Harold ‘Swede’ Hawkins – Oakland

Coach. Swede coached golf for a total of 23 years at Oakland-Craig and more than half of that time he had state championship teams. He picked up a total of 13 state trophies with 11 in a row in Class C. That feat established not only a state record but set a national record as well. The trophy cases had to be bulging because this did not take into account the numerous district and conference titles his teams picked up during this time.

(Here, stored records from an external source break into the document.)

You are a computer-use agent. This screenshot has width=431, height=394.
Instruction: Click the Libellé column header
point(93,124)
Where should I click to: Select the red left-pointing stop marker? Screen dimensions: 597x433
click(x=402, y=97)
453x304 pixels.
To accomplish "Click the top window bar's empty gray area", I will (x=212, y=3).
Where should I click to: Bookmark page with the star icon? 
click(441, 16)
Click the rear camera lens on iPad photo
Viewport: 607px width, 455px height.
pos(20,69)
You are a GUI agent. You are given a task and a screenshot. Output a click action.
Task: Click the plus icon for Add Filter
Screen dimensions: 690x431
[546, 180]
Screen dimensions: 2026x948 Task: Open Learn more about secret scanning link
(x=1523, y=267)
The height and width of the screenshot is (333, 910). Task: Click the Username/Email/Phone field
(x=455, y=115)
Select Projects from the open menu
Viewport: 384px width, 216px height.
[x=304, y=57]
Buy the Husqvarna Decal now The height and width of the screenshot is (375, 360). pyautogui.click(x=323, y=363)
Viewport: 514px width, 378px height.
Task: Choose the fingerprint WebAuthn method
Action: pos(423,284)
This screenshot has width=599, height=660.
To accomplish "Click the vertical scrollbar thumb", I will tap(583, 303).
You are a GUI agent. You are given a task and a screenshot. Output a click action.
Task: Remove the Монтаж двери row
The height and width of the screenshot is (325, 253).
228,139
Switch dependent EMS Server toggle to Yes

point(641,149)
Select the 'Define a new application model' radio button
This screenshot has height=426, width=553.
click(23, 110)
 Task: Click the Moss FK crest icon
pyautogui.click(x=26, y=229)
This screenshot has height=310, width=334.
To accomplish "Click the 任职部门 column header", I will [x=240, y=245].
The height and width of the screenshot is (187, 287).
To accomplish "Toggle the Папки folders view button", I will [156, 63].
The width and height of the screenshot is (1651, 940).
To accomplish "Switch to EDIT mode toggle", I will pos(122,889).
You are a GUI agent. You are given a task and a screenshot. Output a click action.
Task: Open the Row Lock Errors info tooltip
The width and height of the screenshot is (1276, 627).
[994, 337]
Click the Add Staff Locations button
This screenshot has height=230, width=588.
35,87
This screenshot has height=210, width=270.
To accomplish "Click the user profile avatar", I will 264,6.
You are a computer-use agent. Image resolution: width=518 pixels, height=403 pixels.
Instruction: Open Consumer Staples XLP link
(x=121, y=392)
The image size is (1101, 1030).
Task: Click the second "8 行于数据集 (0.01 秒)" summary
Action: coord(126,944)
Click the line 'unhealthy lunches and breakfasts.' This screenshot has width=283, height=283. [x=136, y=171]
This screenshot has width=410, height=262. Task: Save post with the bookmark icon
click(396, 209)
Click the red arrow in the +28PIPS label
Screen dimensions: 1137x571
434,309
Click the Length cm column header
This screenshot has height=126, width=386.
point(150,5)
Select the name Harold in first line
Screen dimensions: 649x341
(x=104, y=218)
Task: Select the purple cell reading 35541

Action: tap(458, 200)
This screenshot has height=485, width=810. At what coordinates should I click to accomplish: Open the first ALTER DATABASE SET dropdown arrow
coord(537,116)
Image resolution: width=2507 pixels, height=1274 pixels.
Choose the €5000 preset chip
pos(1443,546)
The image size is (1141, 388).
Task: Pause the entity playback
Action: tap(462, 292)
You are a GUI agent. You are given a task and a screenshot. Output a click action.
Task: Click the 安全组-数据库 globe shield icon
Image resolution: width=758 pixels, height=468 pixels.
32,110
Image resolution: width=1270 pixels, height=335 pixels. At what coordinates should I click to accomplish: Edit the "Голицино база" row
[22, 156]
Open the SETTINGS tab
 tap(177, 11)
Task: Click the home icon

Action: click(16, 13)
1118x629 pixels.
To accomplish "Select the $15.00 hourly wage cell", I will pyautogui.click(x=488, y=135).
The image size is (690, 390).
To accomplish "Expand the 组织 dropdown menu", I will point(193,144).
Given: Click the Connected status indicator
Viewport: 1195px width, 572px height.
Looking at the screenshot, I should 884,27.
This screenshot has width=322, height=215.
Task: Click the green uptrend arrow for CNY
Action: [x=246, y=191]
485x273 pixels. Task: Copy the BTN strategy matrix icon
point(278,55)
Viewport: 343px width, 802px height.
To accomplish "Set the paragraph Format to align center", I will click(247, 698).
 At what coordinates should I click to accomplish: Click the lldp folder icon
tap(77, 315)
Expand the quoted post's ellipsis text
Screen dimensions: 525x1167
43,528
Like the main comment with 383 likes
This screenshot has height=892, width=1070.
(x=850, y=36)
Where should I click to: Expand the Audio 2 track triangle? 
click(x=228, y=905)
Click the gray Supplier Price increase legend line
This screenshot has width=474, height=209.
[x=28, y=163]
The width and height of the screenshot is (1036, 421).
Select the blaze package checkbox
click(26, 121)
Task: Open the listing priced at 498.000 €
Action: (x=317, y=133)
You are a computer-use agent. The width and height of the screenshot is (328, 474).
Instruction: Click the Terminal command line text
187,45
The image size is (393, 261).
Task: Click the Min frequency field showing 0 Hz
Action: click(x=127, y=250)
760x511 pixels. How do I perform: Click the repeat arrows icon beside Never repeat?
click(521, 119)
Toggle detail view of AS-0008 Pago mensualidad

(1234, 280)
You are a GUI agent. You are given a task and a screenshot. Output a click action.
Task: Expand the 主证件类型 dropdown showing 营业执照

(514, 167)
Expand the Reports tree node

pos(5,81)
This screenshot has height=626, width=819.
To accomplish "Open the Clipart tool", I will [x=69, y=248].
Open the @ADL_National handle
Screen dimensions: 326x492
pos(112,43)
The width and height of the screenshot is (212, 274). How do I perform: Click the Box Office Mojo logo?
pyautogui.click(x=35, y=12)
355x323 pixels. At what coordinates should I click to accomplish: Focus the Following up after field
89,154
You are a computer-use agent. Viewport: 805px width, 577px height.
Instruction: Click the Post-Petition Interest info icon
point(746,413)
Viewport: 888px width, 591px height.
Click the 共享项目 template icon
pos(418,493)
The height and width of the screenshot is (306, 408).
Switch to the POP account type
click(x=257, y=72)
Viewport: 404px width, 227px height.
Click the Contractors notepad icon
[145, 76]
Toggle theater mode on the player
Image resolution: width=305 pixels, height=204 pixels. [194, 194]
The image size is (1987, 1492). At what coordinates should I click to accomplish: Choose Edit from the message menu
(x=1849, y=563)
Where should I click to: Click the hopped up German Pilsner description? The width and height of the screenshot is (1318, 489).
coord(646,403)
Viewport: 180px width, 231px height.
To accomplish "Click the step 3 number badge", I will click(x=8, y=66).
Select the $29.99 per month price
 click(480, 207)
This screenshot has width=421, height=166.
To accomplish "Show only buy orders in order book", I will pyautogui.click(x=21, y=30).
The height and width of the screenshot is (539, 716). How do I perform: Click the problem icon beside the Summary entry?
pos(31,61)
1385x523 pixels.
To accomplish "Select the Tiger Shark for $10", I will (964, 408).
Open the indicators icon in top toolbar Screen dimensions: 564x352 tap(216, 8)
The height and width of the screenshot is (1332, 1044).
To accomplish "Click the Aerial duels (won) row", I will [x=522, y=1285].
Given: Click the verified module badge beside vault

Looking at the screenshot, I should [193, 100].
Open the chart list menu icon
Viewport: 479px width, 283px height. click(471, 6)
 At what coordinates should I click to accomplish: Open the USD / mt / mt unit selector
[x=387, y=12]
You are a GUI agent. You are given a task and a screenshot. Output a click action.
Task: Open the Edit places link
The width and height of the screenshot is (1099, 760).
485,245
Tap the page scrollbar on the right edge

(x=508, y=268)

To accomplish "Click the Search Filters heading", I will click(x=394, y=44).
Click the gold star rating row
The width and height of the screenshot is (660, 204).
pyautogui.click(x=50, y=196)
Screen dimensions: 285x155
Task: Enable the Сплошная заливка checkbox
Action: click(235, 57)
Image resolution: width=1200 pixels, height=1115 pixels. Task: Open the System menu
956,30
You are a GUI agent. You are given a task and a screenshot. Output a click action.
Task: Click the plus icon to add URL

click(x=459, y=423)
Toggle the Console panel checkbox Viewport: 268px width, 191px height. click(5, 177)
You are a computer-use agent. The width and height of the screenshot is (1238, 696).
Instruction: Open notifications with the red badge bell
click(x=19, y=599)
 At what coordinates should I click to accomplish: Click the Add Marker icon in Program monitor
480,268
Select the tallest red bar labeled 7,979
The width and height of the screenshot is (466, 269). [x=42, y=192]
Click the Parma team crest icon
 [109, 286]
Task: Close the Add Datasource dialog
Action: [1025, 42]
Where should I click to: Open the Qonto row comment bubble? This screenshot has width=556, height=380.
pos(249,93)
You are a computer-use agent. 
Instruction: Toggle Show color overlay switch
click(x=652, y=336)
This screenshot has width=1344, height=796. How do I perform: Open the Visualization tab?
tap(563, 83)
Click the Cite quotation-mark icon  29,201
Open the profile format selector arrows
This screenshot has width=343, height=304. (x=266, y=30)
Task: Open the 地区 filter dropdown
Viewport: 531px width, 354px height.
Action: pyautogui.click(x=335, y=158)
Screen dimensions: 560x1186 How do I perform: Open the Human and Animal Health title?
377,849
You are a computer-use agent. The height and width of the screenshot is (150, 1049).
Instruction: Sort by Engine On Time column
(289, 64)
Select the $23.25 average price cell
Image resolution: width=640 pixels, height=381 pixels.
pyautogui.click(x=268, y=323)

His personal honors include being named Region 6 National Coach of the Year in 1987 and 1991 plus Nebraska Coaches Association Golf Coach of the Year in 1986,1987, and 1989. The Nebraska School Activities Association awarded him a service award for golf in 1990 and the Distinguished Service Award in 1994. His winning record was recognized by the Hall of Fame as one the Great Moments in High School Sports.

 

Ted Harvey – Lexington

2010Athlete. Class of 1974.  When the Lexington Minutemen made a run at state championships, they put the ball in Ted Harvey’s hands. A 5-foot-9, 140-pound leader, Harvey played quarterback and running back on Lexington’s state championship football teams of 1972 and 1973. He started for three years at point guard, leading Lexington to a runner-up finish in 1974, when it lost by one point in the state championship game. And, as a sprinter in track, he ran on two gold-medal relay teams as Lexington won the Class B team title. All-state in football in 1973 and all-state tournament in basketball, he started at cornerback for three years for the Nebraska Cornhuskers.

Bill Holliday – Wilsonville

Athlete–In 1960 at Wilsonville High School, this lanky high school athlete completed the highest scoring record in Nebraska high school history in the sport of basketball. He scored a total of 2,748 points and was picked as an all-state player three years running. He was all-state for three straight years. He was the state’s leading scorer in 1959 (890).  He averaged 27.9 points per game his senior year, 31.8 as a junior, 33.4 as a sophomore.  Wilsonville played in two state tournaments in his time. His enthusiasm for and talent in athletics continued thereafter, leading Aurora High School to the 1976 State Championship as their basketball coach. He also mastered volleyball officiating, becoming the best in the state for a period of time and was chosen many times to work the state tournament.